On Mar 3, 2017, at 6:29 AM, Richard Hipp <d...@sqlite.org> wrote:
> 
> (1) When creating a new check-in, use the hash algorithm (SHA1 or
> SHA3) that is used by the primary parent check-in.

I’m not certain what “primary” means in this context.  I assume that it’s a 
distinction for cases where two “parents” exist, but what is the rule that 
determines which one is primary?

For instance, when you’re cherrypicking, I assume the primary is the branch the 
cherrypick is being applied to, rather than the branch the cherrypicked change 
came from.  Is that correct?

How about merges?  Is the primary parent the branch being merged into, rather 
than the branch being merged *in*?

If all of that is correct, then this behavior seems sensible: the ongoing 
branch in both cases keeps its hash default rather than being “tainted” by the 
donor branch.

> (2) Exception to (1) above:  Use SHA3 for new check-ins if the --sha3
> command-line option is used.

I’m confident that the vast majority of Fossil users don’t watch the mailing 
list, so they’ll be somewhat ignorant of the issues.  They may hear that Fossil 
now uses SHA3, and they’ll upgrade and assume they’re using stronger hashes 
now, without realizing that they need to make an affirmative step to switch to 
the new-style hashes.  Then years down the line, they’ll learn that all their 
checkins in that time are still SHA-1, and that there’s no easy way to go back 
and “fix” them, on purpose.

You can say that it’s fixed by documenting the change, but we all know how RTFM 
arguments play out.

On the other hand, it does provide a “don’t touch my tree” option to those who 
believe themselves informed and who wish not to upgrade anyway.

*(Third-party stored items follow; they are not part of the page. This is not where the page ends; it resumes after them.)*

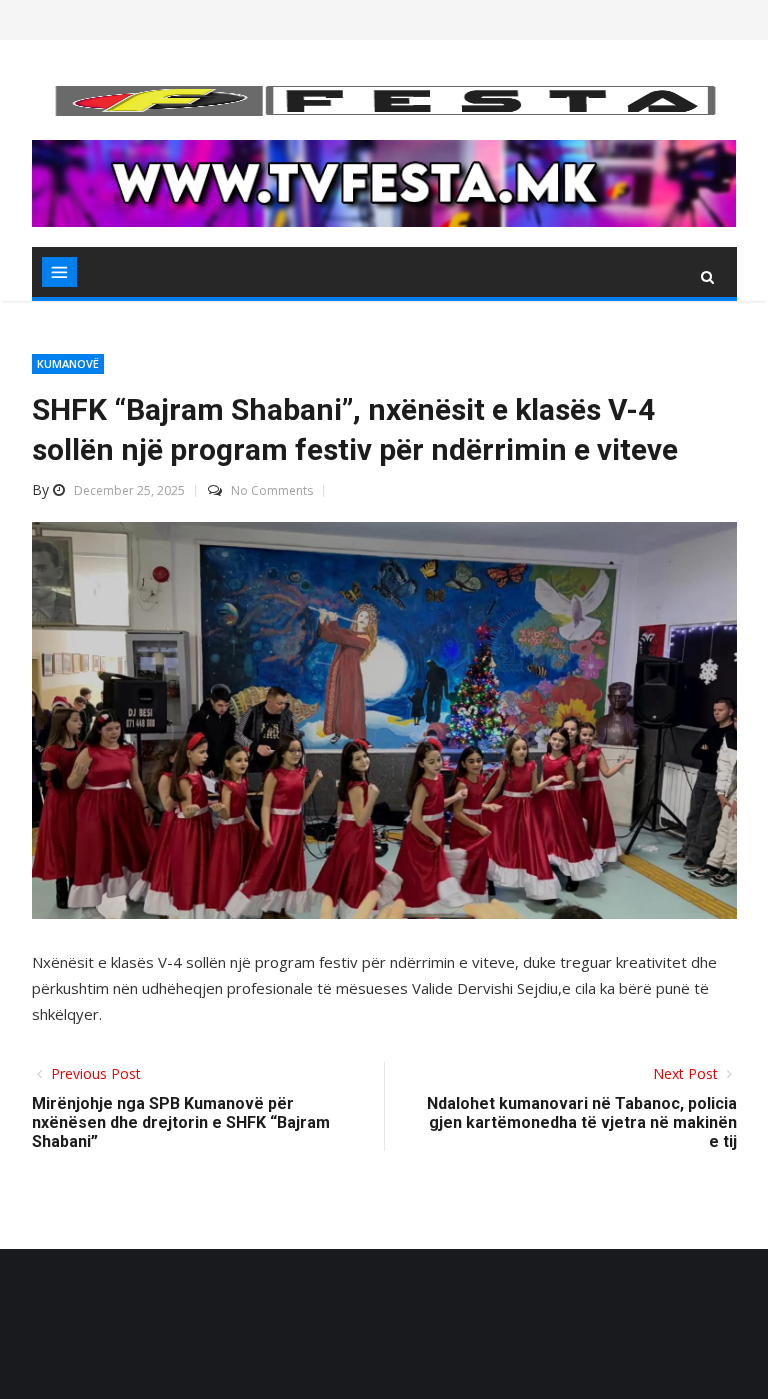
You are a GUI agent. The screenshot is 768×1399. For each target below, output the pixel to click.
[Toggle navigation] (59, 272)
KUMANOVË (68, 363)
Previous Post (94, 1073)
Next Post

I can see both sides.  It’s a tough choice.

I suppose given the alternative — someone in the latter camp forking Fossil 1.x 
— this is a better choice.

> (3) New repositories are initialized using SHA3

That’s good.  It solves my “defaults matter” concern.  Hopefully the vast 
majority of *future* Fossil users haven’t even started using it yet, so that 
over time, we’ll still end up with a majority of SHA3-based repos.

Maybe there should be a “fossil init --sha1” option for the technologically 
conservative.

> (4) When new content is added by means other than a check-in
> (examples: cluster artifacts added by the server on a sync, Wiki
> pages, ticket attachments, or unversioned content files) then use the
> hash algorithm that was used by the most recent check-in.

That’s kind of random.

If my trunk is SHA3 because I’ve remembered to give --sha3 on a recent checkin 
and my old stable branches are still SHA1 because I update them less than once 
a month on average, my non-checkin artifacts are going to use both until I get 
around to modifying each stable branch at least once while also remembering to 
update the hash algorithm.

I think it would be better to use the hash style of tip-of-trunk instead.